Dataset entries

--*--

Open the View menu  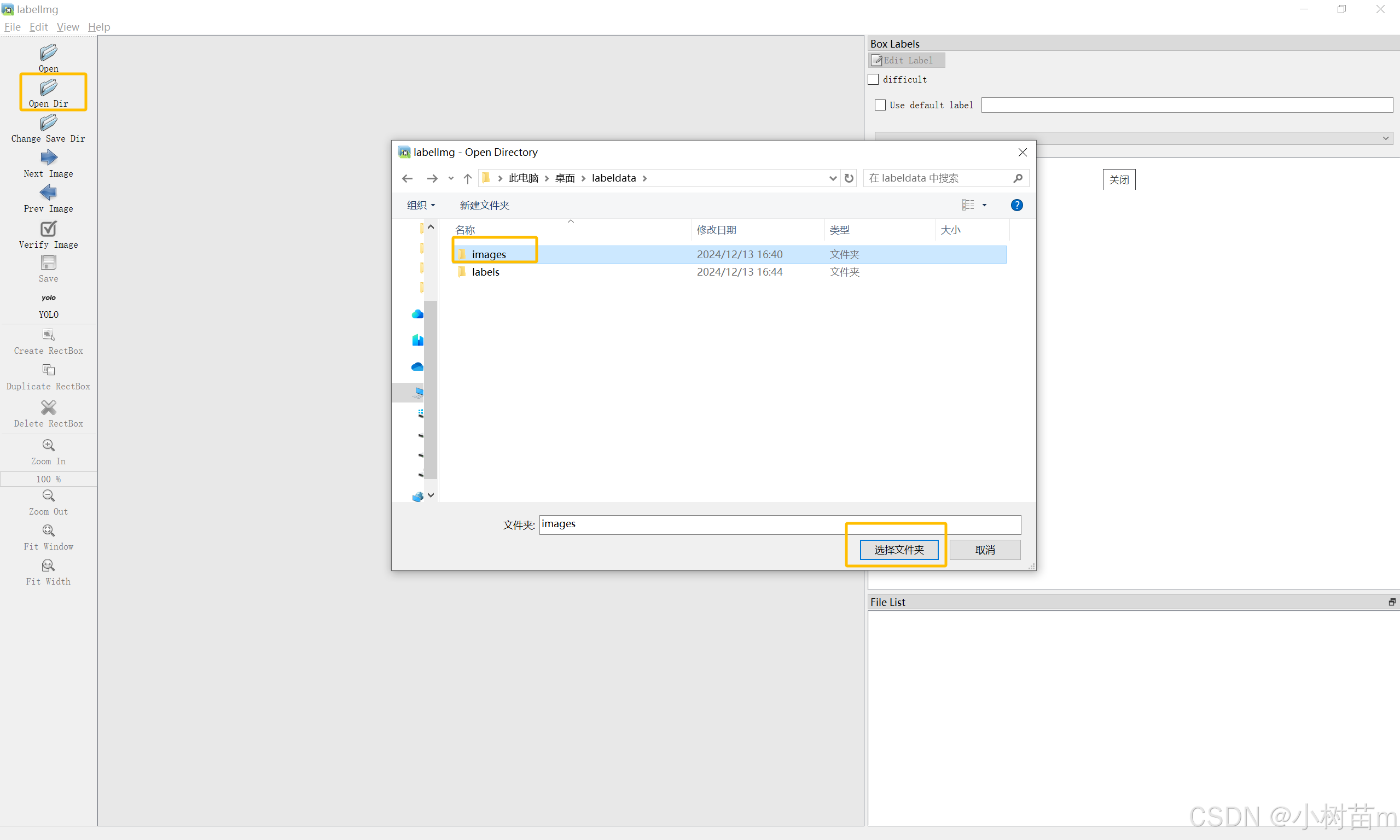coord(67,27)

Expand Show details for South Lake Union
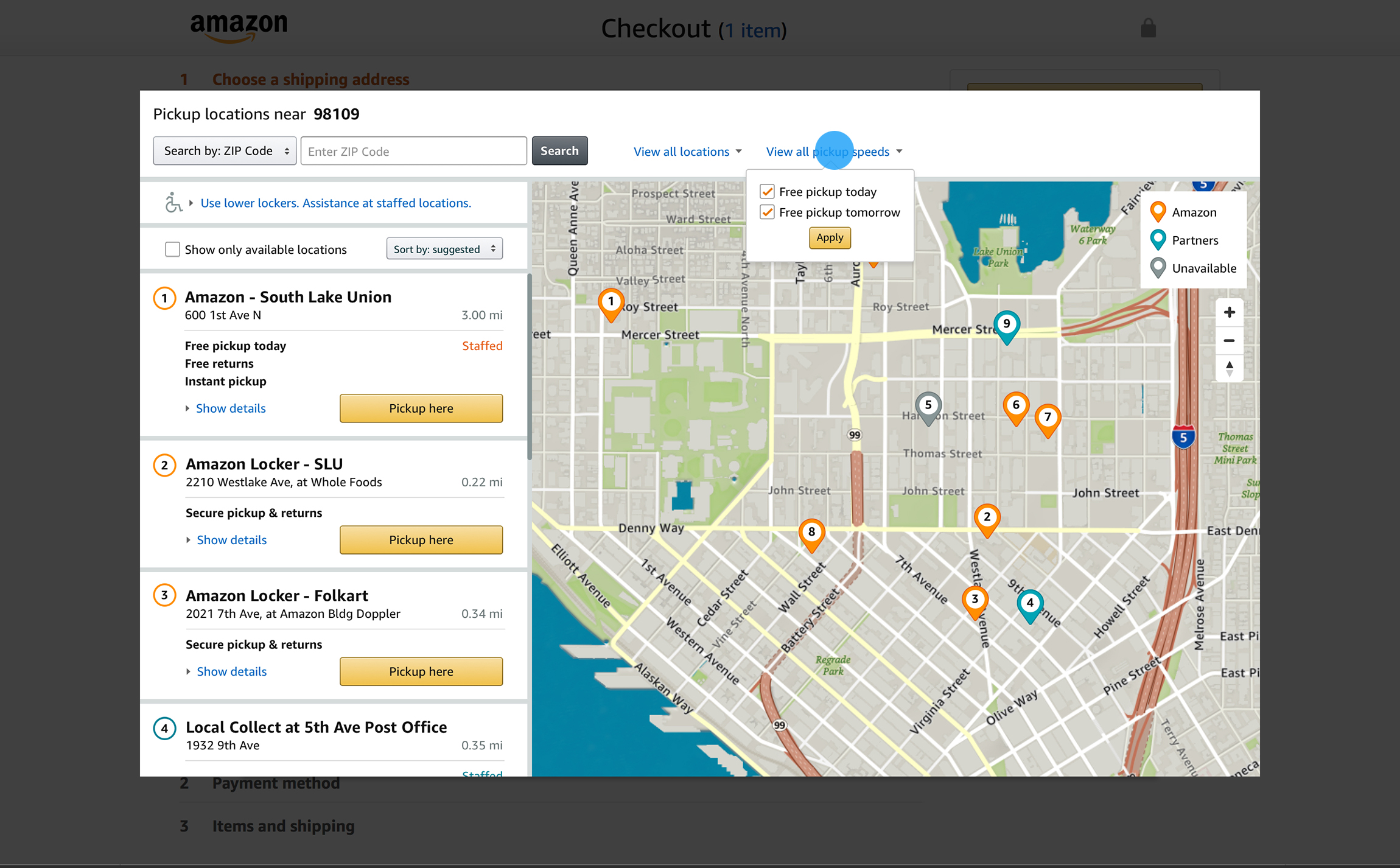230,408
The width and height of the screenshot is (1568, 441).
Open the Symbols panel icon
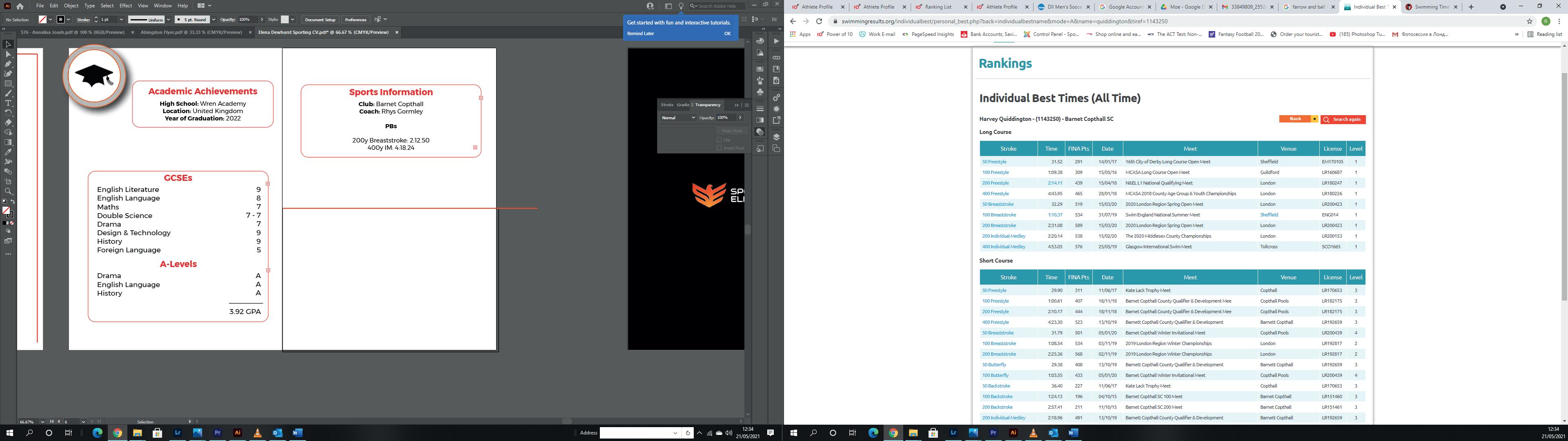pos(760,92)
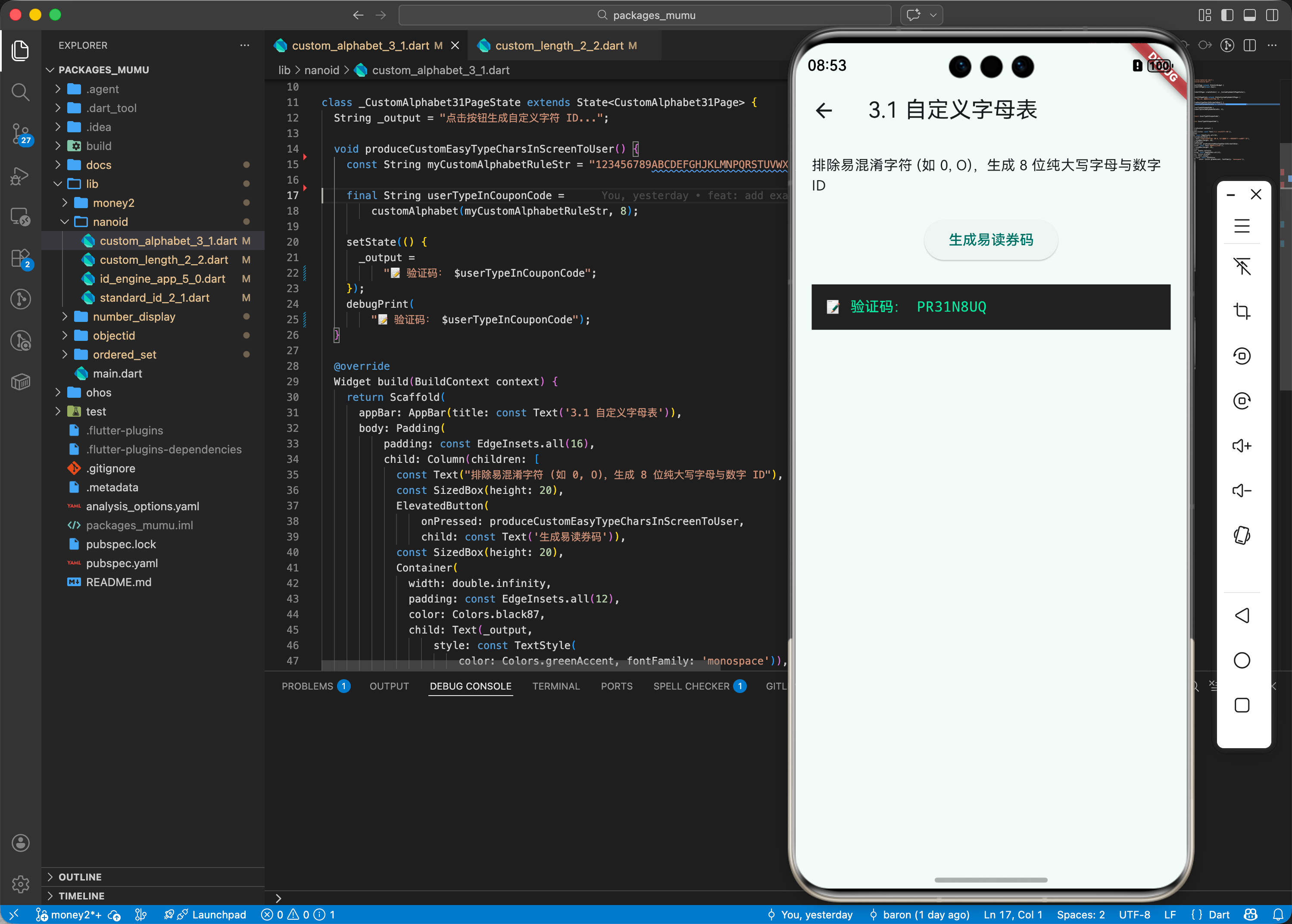This screenshot has width=1292, height=924.
Task: Click Dart language mode in status bar
Action: [1219, 915]
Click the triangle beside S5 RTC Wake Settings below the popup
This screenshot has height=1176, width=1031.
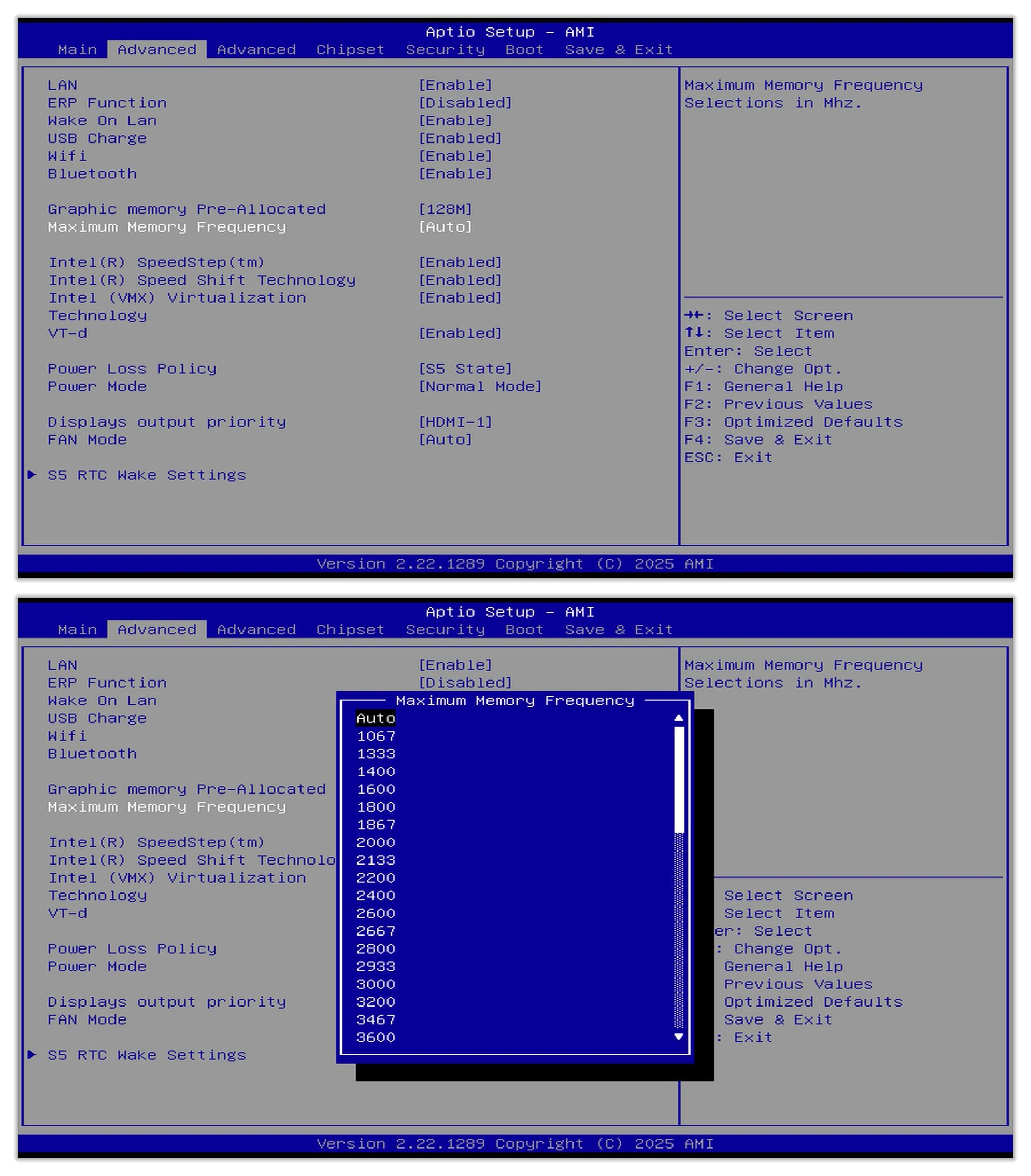[x=32, y=1055]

--*--

» Exercise brief
Quote, without alteration, the lines running from the line containing "Click the triangle" to the last line of the entries, and include no pictures.

» Exercise result
Click the triangle beside S5 RTC Wake Settings below the popup
This screenshot has height=1176, width=1031.
[x=32, y=1055]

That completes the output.